Results from 12 patients who died of COVID-19 in Hamburg, Germany show that death in four of them was caused by a massive pulmonary embolism from a blood clot that traveled from the leg to a lung artery.
Autopsies are rarely routinely done in medical settings today. In the United States, states have their own criteria when autopsies should be performed, usually when a death is suspicious or there is a significant public health threat. Families, too, can request autopsies to confirm a cause of death.
The German autopsies back up findings from autopsies in the United States conducted in late spring when deaths from the virus began to wane. Physicians did report clotting in patients but not to the extent revealed in the autopsies.
“The clotting was not only in the large vessels but also in the smaller vessels,” researcher and pathologist Amy Rapkiewicz, M.D., told CNN July 10. “And this was dramatic because though we might have expected it in the lungs, we found it in almost every organ that we looked at in our autopsy study.”
The results of that study were reported in the Lancet journal, EClinical Medicine in June.
The study on the German autopsies was published in the Annals of Internal Medicine on May 6.
The Chicken or the Egg
The results raise at least one question: did the virus cause the clots or were the patients predisposed to clots, regardless of the infection?
“Virus in the clots may mean nothing in particular,” said Marilyn Singleton, M.D., J.D. a board-certified anesthesiologist and former president of the Association of American Physicians and Surgeons. “Maybe the virus is not housed in the clots—just created the conditions for the clots. There are so many people (including my husband several years ago) who get a pulmonary embolus for unknown reasons.”
Time for More Autopsies?
The results raise a second issue: with an unpredictable virus, should health agencies revise autopsy practices?
It is possible to get a reliable cause of death without an autopsy, Singleton says.
“[Doctors can determine the cause from] patient history, clinical findings, lab tests, toxicology, and imaging reports,” Singleton said.
“Autopsies are usually done when it is a surprise. With COVID, the actual mechanism of action at the cellular level would be great to know,” Singleton said. “The results of the cellular action at some point become non-specific to COVID, but generalized, out-of-control inflammatory reactions, such as the cytokine storm, or disseminated intravascular coagulation—well-known years before we ever heard of COVID.”

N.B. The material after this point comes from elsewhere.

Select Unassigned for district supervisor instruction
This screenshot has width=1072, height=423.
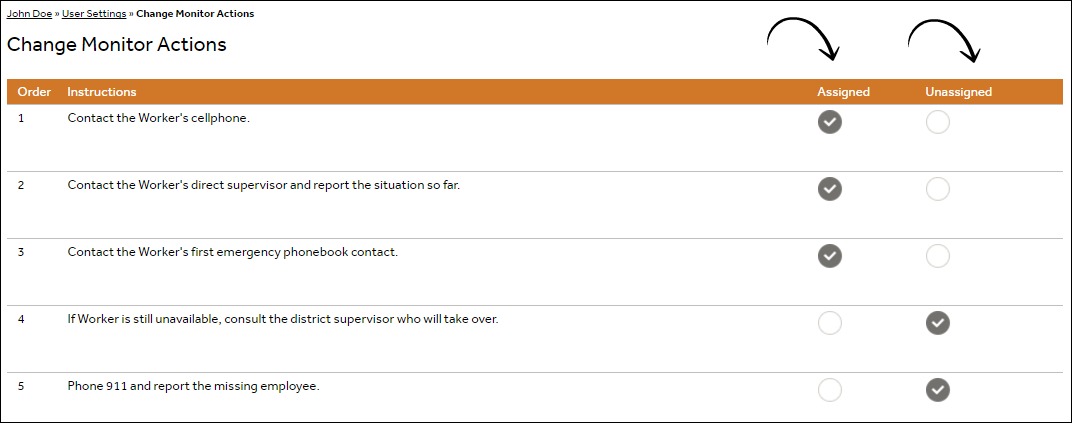point(937,323)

It is hard to use general autopsy practices in the current situation, Singleton says.
“People are trying to find out as much as they can about COVID, so they are probably asking more family members for autopsy permission,” Singleton said.
Autopsies, however, are not always an easy decision.
“My first death on the operating table was what we guessed was a massive pulmonary embolus in a healthy person,” Singleton said. “He was awake and talking (under spinal for a minor procedure) and he suddenly flatlined on the EKG. This was before pulse oximeters. We could not resuscitate him—a sign of a massive pulmonary embolus. The family refused autopsy.”